Na velhice, o funcionamento dos genes torna-se desadequado
Pela primeira vez, uma equipa internacional de cientistas, entre os quais um jovem doutorando português, comparou o ADN de recém-nascidos com o de pessoas muito idosas. E conclui que é possível distinguir um ADN "novo" de um ADN "velho". Os seus resultados foram publicados ontem na revista Proceedings of the National Academy of Sciences.
Antes de mais, uma precisão: a distinção entre genomas novos e velhos não se verifica ao nível das moléculas de ADN em si. Não é o genoma mas o chamado "epigenoma" - isto é, a colecção de pequenas modificações químicas que agem sobre o ADN e afectam o funcionamento dos genes - que marca a diferença. São aliás os fenómenos epigenéticos que fazem com que as moléculas de ADN de cada um de nós, apesar de serem idênticas em todas as nossas células, consigam gerar os inúmeros tipos de células e órgãos, cada um com funções diferentes, que compõem o nosso organismo. São os sinais epigenéticos que, ao darem origem a padrões diferentes de actividade dos genes, definem o comportamento específico de cada uma das partes da nossa anatomia.
Resultado surpreendente
Isto era o que já se sabia. Mas o surpreendente resultado agora obtido pela equipa de Manel Esteller, do Instituto Investigação Médica da Universidade de Barcelona, Espanha, é que, mesmo dentro de um mesmo órgão ou tecido, o epigenoma varia... em função da idade.
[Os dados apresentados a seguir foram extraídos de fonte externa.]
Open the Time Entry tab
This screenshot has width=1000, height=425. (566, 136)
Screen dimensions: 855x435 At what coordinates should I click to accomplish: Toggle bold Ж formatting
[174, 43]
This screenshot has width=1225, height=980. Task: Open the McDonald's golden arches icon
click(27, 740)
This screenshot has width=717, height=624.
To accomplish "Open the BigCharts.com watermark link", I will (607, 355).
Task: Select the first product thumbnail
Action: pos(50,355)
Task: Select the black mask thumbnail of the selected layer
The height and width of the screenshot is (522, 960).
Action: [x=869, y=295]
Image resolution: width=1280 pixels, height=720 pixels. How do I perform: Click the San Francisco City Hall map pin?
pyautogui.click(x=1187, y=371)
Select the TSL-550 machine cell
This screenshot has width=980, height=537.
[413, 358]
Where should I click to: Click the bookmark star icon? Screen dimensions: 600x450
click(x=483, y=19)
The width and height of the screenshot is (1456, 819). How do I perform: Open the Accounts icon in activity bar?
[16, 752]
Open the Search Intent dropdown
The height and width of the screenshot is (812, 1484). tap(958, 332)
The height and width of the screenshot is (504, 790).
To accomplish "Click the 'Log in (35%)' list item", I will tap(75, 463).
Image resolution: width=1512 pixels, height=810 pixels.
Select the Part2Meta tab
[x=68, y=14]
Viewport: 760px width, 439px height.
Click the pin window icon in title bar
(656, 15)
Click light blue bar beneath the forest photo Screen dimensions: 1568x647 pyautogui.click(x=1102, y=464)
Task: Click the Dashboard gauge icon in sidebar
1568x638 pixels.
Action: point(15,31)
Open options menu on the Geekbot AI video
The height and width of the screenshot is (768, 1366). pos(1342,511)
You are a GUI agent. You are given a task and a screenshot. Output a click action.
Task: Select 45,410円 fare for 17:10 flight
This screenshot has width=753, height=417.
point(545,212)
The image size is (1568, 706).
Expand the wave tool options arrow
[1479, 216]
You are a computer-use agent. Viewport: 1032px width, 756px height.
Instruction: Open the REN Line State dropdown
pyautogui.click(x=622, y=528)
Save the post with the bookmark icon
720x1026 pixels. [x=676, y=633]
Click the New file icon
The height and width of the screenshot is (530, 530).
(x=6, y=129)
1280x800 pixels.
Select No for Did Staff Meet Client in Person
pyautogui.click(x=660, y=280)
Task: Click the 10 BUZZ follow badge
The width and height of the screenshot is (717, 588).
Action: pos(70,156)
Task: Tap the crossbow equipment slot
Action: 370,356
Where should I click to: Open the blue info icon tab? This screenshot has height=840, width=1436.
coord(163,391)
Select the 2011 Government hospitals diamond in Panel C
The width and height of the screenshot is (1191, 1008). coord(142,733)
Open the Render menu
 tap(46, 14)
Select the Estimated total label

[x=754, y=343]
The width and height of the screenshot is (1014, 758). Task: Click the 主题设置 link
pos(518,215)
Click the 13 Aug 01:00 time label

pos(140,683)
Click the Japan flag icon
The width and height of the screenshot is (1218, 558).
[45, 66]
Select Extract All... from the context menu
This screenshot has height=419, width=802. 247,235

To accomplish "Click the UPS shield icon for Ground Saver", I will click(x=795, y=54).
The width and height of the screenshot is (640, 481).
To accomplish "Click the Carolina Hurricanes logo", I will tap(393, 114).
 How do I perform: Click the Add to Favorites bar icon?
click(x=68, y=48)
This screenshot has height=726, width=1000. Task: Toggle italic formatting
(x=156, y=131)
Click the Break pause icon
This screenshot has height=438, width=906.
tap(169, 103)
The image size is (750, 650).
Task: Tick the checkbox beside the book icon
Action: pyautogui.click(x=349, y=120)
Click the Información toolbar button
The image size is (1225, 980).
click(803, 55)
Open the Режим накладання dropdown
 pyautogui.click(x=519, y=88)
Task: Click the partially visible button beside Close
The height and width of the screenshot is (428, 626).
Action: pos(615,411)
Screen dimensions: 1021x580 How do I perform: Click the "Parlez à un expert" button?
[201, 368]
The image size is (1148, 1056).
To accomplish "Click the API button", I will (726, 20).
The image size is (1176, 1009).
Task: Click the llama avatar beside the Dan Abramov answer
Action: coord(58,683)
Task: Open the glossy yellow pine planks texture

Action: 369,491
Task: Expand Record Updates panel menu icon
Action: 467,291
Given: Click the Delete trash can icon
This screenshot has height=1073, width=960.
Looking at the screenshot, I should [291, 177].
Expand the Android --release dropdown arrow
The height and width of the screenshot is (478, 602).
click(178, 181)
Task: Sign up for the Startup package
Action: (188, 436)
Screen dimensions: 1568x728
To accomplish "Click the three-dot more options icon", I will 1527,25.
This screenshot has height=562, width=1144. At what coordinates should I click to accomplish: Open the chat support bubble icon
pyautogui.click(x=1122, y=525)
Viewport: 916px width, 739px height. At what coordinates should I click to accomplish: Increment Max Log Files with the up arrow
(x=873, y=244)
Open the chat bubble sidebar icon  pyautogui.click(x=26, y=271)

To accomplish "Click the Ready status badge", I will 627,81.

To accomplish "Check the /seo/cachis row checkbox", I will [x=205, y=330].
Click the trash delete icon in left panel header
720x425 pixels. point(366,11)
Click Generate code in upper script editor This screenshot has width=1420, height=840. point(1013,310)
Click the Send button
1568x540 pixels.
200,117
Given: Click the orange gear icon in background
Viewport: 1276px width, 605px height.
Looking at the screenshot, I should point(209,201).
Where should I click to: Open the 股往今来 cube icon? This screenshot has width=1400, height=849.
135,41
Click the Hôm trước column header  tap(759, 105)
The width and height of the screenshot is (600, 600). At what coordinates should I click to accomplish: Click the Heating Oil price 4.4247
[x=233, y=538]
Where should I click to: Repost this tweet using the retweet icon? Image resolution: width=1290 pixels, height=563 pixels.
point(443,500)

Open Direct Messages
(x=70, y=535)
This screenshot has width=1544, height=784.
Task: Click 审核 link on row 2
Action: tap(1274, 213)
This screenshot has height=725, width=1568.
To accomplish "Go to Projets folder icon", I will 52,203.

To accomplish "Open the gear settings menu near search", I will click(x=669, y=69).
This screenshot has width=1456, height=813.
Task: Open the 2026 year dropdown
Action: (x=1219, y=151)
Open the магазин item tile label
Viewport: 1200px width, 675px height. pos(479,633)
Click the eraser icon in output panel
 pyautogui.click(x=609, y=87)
Os cientistas começaram por comparar o epigenoma dos linfócitos (células imunitárias) de um rapaz recém-nascido e do seu bisavô, de 103 anos de idade, limitando-se a apenas um tipo de alteração química do ADN: a metilação, um processo que faz diminuir a actividade, ou expressão, dos genes sobre os quais incide.
Ao todo, identificaram assim mais de 16 milhões de pontos em que a molécula de ADN do bebé e do ancião podia sofrer uma metilação. E constataram então que, enquanto cerca de 80% desses locais se encontravam efectivamente metilados no recém-nascido, isso apenas acontecia, no homem centenário, em 73% dos locais correspondentes - uma diferença química que, portanto, afectava cerca de meio milhão de pontos do ADN.
A seguir, a equipa estendeu o estudo, comparando o ADN de um grupo de recém-nascidos ao de um grupo de nonagenários e centenários, com resultados semelhantes. E mais ainda, mostraram que o nível de metilação do ADN de pessoas de meia-idade tinha um valor intermédio em relação aos dos dois extremos etários.
"A metilação do ADN é uma forma natural de inactivar os genes, e a diminuição da metilação leva a uma superactivação dos genes", explicou Esteller ao PÚBLICO. "Neste caso, a superactivação faz com que os linfócitos do centenário comecem a activar genes que são próprios de outros tecidos (por exemplo de neurónios ou do coração), bem como sequências de ADN "lixo". O que não é bom."
Torre de Pisa
Estes resultados, afirmam os cientistas, permitem pensar que o envelhecimento possa ser, justamente, a consequência da acumulação de modificações epigenéticas deste tipo ao longo da vida. "Além de permitir conhecer as marcas epigenéticas associadas ao envelhecimento, este estudo sugere que a acumulação dessas marcas ao longo do tempo pode levar a grandes alterações da expressão de determinados genes e da função das células", diz-nos por seu lado Humberto Ferreira, de 29 anos, o elemento português da equipa e que também pertence ao Centro de Neurociências e Biologia Celular da Universidade de Coimbra.
Os resultados, explica Esteller em comunicado, mostram que o epigenoma das pessoas centenárias foi distorcido e que perdeu muitos "interruptores" químicos. E também que se trata de um processo progressivo, "com cada dia que passa a entortar mais epigenoma, como se fosse a Torre de Pisa".
"Um aspecto encorajador é que, ao contrário das lesões genéticas, as lesões epigenéticas são reversíveis", salienta Esteller. "O facto de modificar os padrões de metilação através da dieta ou de medicamentos poderá portanto induzir um aumento da longevidade. Vale a pena explorar esta possibilidade."